• Simple equation-solving model-extraction attacks for simple ML models
  • Model extraction attacks against models that output only class labels


Machine learning (ML) models may be deemed confidential due to their sensitive training data, commercial value, or use in security applications. Increasingly often, confidential ML models are being deployed with publicly accessible query interfaces. ML-as-a-service (“predictive analytics”) systems are an example: Some charge users for access on a pay-per-query basis. The tension between model confidentiality and public access motivates [the authors’] investigation of model extraction attacks. In such attacks, an adversary with black-box access, but no prior knowledge of an ML model’s parameters or training data, aims to duplicate the functionality of (i.e., “steal”) the model

The goal here is to, after gaining access to a black-box target model \(f\), train a model \(\hat{f}\) that closely approximates or even matches \(f\). Matching here implies that, with \(f_i(x)\) being either the prediction over \(x\) for the \(i^{th}\) class or the confidence score associated with the \(i^{th}\) class, \(f_i(x) \equiv \hat{f}_i(x)\) \(\geq\) 99.9% of times.

Methods and results


Extraction with Confidence Values

First off, extraction attacks on prediction APIs that return confidence values. Here, \(f(x) \in [0,1]^c\) where \(c\) is the number of classes. For simple enough models, equation-solving attacks can be used to directly infer the model’s parameters. For example, in the case of a binary logistic regression (LR) with parameters \(w \in R^d\) that outputs a probability \(f_1(x) = \sigma(wx)\), and given a oracle sample \((x, f(x))\), we get a linear equation \(wx = \sigma^{-1}(f_1(x))\) and thus, only \(d+1\) linearly independent samples can be used to recover the parameters.

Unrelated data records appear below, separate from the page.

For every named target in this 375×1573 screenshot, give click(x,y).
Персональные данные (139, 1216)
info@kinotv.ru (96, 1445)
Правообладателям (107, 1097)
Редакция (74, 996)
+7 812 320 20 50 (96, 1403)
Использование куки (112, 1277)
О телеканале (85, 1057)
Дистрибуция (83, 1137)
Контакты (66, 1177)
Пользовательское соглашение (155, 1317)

For all the datasets shown in table 3, the authors could train a model and extract it in \(d+1\) predictions with 100% confidence error. For these models, the attack only required 41 queries on average and 113 at most.

The authors also took a shot a attacking multiclass LR (MLR) models, such as softmax and one-vs-rest (OvR) models. MLRs models are parametrized by \(w \in R^{cd}\), and no longer provide linear equation systems to be solved. However, by minimizing an appropriate loss function, such as the logistic loss, the optimization problem becomes convex and can converge to a global minimum. This also applies to multi-layer perceptrons (MLP) which are parametrized by \(w \in R^{dh+hc}\) where \(h\) is the number of hidden layers. However in the case of MLPs, the loss function is no longer convex and the optimization may not converge to a global minimum.

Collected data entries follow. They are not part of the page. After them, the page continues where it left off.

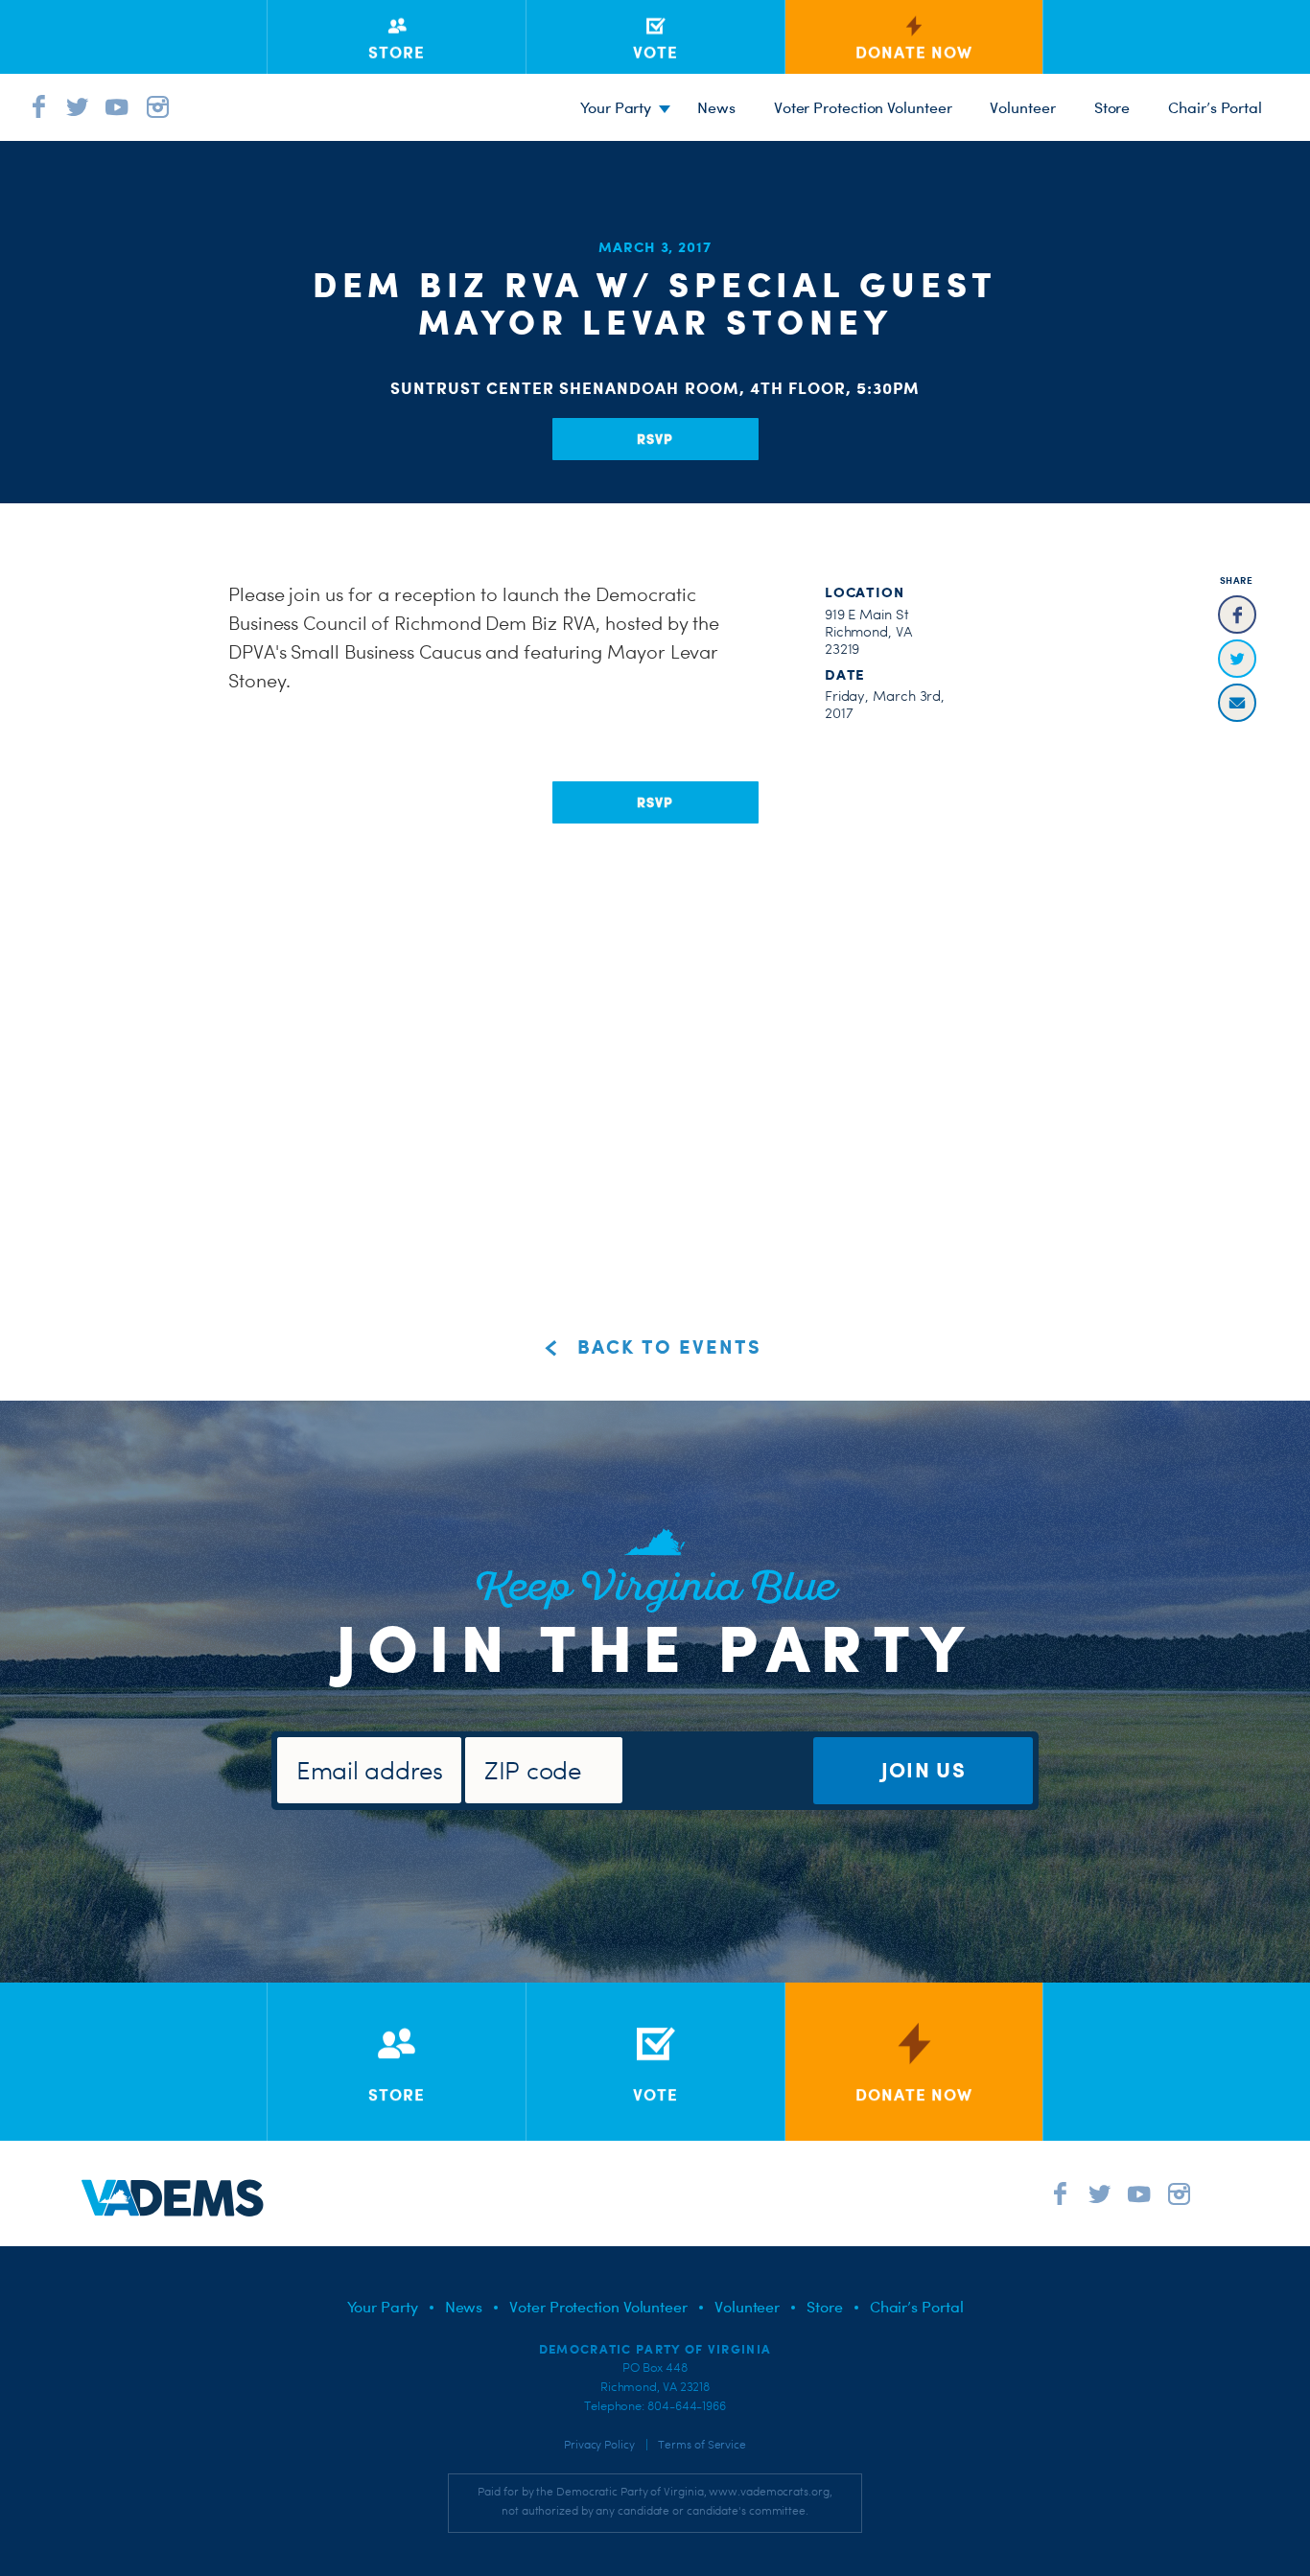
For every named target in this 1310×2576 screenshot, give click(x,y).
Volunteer (1022, 107)
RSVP (654, 438)
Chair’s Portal (1215, 107)
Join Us (923, 1769)
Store (1112, 107)
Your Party (615, 107)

Online Model Extraction Attacks

The authors then tried to extract models setup online on BigML and Amazon AWS. BigML uses decision tree which will not be adressed in this review. Amazon, however, allows users to upload their data and then Amazon will perform feature extraction and then train a model on these features.

The problem now is to find what features were extracted and which model was used. However, AWS does support “partial input”, where you can send an image for prediction which does not have some of the extracted features and still get a result. Without going into details, the authors were able to reverse-engineer the features and still get a copy of the model with 100% matches.

In all the attacks, the authors were able to learn about the model’s class, the enabled feature extractors and hyperparameters through the ML service AWS’s documentation. In a real world scenario, an attacker could narrow down its hyperparameter search through similar techniques and cross-validation.

Extraction Given Class Labels Only

Without going into details, the authors wanted to see if they could extract the model through only class predictions. The general strategy is called retraining, where the authors query the models with data points that are close to \(\hat{f}\)’s decision boundary.

where \(\alpha\) is the budget, or multiplier of \((d+1)\) data points used.

Prevention from such attacks

The authors suggest some countermeasures to such attacks, such as rounding off the prediction’s accuracy. The impacts of rounding the accuracy (or only providing class labels) is reported below

They also mention using ensemble methods, as recovering \(n\) times model parameters is much more costly and only one set of model parameters.


[The authors] demonstrated how the flexible prediction APIs exposed by current ML-as-a-service providers enable new model extraction attacks that could subvert model monetization, violate training-data privacy, and facilitate model evasion.


  • All the attacks were done on models set up by the authors themselves so as not to potentially harm anyone.
  • The authors also attacked decision tree models and Kernel SVMs with success. They also performed model inversion attacks to recover training data with variable success.
  • All the attacks presumed the attackers know the models’ architectures.
  • All the attacks are heavily dependant on the number of parameters and, therefore, modern models might prove to be too costly for these attacks.